In order to verify presence/absence boundaries, a set of PCR primers was designed to amplify 415 bp fragments within a region highly conserved between plant and fungal ß-1,6-glucanase(-like) genes. This assay confirmed the absence of the gene in the Poa and Phalaris species samples (Fig. 5). As a control experiment for capacity to amplify cross-species, PCR was performed with primers specific to perennial ryegrass histone H3 and candidate plant architecture genes, such as the ATP-binding cassette protein sub-family G 5 and 6 genes (LpABCG5 and LpABCG6, respectively). Although all primers were designed based on perennial ryegrass sequence, PCR amplification from coast tussock-grass and harding grass/phalaris was observed, except for the combination of ABCG 5 primers and one of the Poa genotypes (Supplementary Fig. S5). Database searches were performed using published short-read sequencing data on the NCBI Sequence Read Archive (SRA; https://www.ncbi.nlm.nih.gov/sra). Sequences significantly matching the LpBGNL and E. festucae ß-1,6-glucanase genes were found from Dactylis species, but not from Poa or Phalaris species (Table 3, Supplementary Table S4). No significantly matching sequence was obtained from Antarctic hair grass (Deschampsia antarctica É. Desv.), which is believed to be taxonomically closer than Poa species to members of the sub-tribes Loliinae and Dactylidinae1 (Fig. 5b). As a control analysis, sequences similar to the LpABCG 5 and 6 genes were sought, leading to identification of matching sequences from all tested Poeae species, including those belonging to both Poa and Phalaris.
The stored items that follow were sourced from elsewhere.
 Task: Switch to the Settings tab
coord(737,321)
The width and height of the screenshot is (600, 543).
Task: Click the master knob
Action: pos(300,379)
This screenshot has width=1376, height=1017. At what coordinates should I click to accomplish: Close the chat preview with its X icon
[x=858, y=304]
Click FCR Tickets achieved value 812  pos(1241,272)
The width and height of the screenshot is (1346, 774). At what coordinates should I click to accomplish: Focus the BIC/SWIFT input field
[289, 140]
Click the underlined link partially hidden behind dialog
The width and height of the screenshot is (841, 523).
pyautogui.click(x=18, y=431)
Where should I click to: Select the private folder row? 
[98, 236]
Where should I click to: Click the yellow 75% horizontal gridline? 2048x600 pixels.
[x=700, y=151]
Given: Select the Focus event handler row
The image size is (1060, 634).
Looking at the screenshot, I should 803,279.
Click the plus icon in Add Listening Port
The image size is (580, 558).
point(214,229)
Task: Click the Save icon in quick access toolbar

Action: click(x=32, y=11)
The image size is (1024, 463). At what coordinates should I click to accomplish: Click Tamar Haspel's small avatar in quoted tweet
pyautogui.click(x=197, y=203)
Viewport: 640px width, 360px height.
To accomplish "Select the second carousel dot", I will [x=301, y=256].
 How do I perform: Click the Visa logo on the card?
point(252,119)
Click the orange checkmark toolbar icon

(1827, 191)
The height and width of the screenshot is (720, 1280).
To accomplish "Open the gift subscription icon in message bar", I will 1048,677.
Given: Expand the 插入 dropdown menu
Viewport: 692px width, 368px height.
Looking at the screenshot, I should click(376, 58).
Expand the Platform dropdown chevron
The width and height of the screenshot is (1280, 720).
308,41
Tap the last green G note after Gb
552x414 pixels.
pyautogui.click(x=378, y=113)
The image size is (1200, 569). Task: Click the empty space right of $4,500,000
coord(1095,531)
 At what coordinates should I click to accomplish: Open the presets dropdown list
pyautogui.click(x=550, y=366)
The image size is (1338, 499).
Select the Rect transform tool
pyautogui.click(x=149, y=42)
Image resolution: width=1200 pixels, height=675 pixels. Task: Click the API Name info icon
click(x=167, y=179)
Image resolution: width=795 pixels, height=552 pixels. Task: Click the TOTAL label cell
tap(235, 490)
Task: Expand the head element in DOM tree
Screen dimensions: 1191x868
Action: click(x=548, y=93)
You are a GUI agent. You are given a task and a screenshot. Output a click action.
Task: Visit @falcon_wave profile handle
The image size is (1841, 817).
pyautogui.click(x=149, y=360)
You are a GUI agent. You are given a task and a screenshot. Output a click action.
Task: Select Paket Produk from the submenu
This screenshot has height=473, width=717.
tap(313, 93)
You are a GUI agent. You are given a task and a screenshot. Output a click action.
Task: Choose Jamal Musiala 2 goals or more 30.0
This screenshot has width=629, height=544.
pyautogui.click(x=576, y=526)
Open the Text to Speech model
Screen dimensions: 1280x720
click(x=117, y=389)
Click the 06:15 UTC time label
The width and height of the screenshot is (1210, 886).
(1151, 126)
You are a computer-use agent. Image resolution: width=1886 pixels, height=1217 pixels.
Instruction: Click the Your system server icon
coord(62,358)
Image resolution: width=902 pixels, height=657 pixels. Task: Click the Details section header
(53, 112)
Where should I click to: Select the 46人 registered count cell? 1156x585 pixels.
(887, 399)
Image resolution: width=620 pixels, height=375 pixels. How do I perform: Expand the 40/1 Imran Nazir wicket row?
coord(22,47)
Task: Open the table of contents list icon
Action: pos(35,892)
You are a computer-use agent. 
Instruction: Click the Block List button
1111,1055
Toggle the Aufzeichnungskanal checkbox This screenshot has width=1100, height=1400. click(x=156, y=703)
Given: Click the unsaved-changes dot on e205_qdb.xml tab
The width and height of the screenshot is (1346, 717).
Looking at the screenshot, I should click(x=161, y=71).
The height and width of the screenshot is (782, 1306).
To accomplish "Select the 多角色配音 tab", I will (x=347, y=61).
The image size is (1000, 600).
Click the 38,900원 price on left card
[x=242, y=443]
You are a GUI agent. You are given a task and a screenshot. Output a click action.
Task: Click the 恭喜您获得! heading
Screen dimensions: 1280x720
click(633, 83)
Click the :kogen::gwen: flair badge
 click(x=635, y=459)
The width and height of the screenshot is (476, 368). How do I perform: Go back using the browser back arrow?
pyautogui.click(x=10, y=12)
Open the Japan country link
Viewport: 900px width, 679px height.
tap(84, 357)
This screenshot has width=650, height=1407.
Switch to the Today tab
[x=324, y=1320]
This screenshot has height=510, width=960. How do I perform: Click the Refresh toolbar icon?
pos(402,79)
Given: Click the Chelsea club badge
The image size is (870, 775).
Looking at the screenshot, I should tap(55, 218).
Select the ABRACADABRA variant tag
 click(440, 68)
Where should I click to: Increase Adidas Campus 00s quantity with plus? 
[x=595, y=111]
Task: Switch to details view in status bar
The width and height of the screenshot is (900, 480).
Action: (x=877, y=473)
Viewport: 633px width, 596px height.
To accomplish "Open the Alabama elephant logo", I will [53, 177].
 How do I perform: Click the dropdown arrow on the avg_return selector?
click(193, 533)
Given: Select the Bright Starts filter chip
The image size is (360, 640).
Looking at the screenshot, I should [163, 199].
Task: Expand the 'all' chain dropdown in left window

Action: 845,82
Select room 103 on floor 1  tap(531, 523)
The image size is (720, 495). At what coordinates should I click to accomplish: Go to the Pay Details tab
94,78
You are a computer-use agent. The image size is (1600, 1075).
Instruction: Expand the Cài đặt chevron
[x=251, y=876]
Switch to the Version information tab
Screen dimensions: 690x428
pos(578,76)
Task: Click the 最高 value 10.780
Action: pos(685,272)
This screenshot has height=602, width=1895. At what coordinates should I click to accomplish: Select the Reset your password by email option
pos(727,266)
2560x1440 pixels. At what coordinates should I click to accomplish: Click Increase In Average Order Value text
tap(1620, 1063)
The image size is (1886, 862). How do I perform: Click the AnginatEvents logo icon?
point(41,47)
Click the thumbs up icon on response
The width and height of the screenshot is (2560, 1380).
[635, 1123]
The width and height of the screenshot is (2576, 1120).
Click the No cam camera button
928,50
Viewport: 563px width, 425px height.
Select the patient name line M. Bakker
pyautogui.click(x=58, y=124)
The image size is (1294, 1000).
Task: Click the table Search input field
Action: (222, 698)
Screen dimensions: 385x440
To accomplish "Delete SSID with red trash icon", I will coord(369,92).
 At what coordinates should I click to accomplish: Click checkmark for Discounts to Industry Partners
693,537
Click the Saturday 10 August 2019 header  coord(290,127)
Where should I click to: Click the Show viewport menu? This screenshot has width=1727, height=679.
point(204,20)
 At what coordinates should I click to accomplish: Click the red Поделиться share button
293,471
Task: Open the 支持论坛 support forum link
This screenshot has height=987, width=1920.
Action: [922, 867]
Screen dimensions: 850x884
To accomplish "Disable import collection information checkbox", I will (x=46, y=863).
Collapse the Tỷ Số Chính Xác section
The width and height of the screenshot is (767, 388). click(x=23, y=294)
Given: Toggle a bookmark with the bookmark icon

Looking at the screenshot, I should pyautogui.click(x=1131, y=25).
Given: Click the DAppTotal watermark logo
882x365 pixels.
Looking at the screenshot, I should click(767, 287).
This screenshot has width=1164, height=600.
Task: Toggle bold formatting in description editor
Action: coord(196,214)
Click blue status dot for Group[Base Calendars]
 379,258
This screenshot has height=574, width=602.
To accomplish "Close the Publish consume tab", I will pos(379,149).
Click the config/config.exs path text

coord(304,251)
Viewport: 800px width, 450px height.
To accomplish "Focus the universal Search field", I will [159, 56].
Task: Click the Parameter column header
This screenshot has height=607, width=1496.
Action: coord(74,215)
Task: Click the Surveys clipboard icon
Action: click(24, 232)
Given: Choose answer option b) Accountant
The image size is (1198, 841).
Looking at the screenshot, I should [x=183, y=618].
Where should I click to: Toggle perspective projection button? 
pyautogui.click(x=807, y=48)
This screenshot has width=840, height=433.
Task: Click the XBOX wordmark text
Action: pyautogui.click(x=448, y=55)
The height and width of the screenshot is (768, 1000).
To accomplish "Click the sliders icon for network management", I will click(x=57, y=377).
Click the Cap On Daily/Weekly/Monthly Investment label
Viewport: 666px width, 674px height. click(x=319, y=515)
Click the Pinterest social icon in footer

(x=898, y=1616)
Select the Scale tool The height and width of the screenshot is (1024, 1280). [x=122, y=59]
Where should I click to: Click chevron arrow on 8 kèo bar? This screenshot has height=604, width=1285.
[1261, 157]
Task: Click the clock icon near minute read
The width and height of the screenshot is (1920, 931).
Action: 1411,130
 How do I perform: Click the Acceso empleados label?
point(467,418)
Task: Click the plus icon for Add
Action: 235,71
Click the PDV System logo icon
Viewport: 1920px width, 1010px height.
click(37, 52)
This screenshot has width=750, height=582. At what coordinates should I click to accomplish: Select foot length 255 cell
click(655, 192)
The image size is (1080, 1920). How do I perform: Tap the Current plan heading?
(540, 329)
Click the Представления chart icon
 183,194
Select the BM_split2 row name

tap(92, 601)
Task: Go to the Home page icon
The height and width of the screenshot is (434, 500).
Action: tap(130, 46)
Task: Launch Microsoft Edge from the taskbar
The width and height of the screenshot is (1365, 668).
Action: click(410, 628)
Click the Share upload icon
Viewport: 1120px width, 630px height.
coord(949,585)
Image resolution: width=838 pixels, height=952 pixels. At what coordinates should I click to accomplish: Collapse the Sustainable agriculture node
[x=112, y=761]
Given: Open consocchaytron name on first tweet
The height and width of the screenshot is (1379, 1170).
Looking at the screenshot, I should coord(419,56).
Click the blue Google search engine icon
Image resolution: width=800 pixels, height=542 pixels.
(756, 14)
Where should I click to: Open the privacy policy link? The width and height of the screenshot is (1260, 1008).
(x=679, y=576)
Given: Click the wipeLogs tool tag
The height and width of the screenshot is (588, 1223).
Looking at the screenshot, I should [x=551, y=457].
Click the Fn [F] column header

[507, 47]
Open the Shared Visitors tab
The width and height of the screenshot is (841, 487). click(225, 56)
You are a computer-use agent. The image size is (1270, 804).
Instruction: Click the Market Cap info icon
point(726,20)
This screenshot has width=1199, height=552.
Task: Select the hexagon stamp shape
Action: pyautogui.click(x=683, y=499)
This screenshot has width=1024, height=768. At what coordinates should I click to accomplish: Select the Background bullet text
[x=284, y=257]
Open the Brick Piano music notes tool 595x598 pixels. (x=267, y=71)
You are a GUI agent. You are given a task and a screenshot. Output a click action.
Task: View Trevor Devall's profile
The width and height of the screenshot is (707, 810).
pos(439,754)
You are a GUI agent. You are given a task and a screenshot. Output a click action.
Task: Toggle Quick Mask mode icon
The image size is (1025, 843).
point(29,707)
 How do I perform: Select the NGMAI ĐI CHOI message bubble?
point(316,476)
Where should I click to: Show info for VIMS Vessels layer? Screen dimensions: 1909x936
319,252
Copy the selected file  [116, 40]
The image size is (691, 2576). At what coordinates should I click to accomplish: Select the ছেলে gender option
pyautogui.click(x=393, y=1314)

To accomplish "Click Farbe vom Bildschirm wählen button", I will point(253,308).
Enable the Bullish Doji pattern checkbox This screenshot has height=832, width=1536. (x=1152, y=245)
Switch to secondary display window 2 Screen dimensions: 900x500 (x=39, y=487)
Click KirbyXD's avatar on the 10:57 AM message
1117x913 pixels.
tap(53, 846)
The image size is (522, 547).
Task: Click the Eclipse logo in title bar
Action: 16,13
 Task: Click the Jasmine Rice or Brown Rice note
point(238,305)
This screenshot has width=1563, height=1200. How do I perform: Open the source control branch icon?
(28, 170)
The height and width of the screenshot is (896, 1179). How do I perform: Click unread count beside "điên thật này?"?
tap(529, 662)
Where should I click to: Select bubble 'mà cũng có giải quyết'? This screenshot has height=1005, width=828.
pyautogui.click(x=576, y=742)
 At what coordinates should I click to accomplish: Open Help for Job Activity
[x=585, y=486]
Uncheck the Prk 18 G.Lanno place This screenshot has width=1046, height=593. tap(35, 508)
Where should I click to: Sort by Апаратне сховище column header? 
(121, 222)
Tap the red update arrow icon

PCR screening for the LpBGNL sequence, and taxonomic classification of plant species described in the current study (a) PCR amplicons from perennial ryegrass genotype Impact04, cooksfoot, Dactylis marina, coast tussock-grass and harding grass, and a strain of E. festucae are visualised on the 2200 TapeStation instrument (Agilent Technologies, CA, USA). The target fragments are indicated with the red arrow. Two genotypes of coast tussock-grass were subjected to the screening. The purple and green lines show the position of upper and lower markers, respectively, of the D1000 Kit (Agilent). NTC denotes no-template control for the PCR assay. The blue arrows indicate the positions of 400 and 500-bp fragments of the ladder. (b) Species classified into angiosperms, the tribe Poeae, and sub-tribes Loliinae and Dactylidinae are indicated by the green, orange and blue boxes, respectively, on the right side of the phylogenetic tree. The species which were positive and negative in the PCR screening step are indicated by the plus (+) and minus (−) signs, respectively. The divergent points of plant species from other species (>1,000 MYA) and the clade monocotyledon from other plant species (ca. 150 MYA) are indicated with light grey arrows. The divergent points of sub-tribes Loliinae and Dactylidinae from the remaining Poeae species, especially from genus Poa, which is a closely related taxon (ca. 13 MYA), and fine-leaved fescue (Sheep fescue) from broad-leaved fescues (tall fescue and meadow fescue) (ca. 9 MYA) are indicated with black arrows. The purple arrow represents the putative period of HGT in the evolutionary lineage.
Discussion
The high level of DNA sequence similarity to the fungal genes, and absence of LpBGNL-like sequences from other representative angiosperm species suggested that LpBGNL was obtained from a fungal species through HGT. However, it was also possible that the LpBGNL sequence may have originated from a microbe associated with the plant individual, especially from a species of asexual fungal endophyte, such as E. festucae var. lolii (syn. Neotyphodium lolii), which are known to form symbiotic associations with perennial ryegrass3. Although an E− plant individual was selected for sequencing on the basis of negative PCR-based screening for diagnostic DNA sequences, a fungal symbiont could be present in plant material below the limit of detection. Genomic and genetic characterisation was consequently performed in order to demonstrate that LpBGNL is located on a perennial ryegrass chromosome. Furthermore, LpBGNL orthologues were found to be present in other Loliinae and Dactylidinae species. It is hence unlikely that LpBGNL was an assembly or annotation artefact, even though LpBGNL shows unusually high DNA sequence similarity (ca. 90%) to the ß-1,6-glucanase genes of contemporary species descended from the putative donor, when compared to other horizontally transferred genes in eukaryotes20.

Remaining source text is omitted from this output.